= Material for this task =
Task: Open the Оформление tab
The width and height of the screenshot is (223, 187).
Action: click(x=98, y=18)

--

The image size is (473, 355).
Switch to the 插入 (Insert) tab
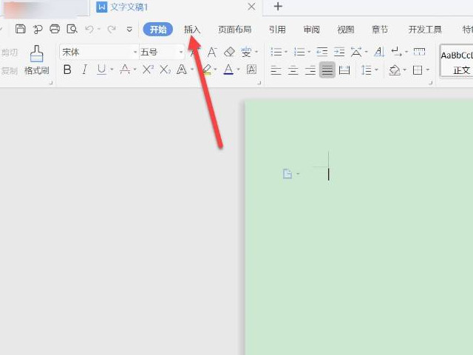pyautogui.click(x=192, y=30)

= Exercise requirements =
Can you copy the items verbatim, starting with the line that contains "Task: Open the Оформление tab" and going on through the line that contains "Action: click(x=98, y=18)"?

= Reply to the exercise =
Task: Open the Оформление tab
The width and height of the screenshot is (223, 187).
Action: click(x=98, y=18)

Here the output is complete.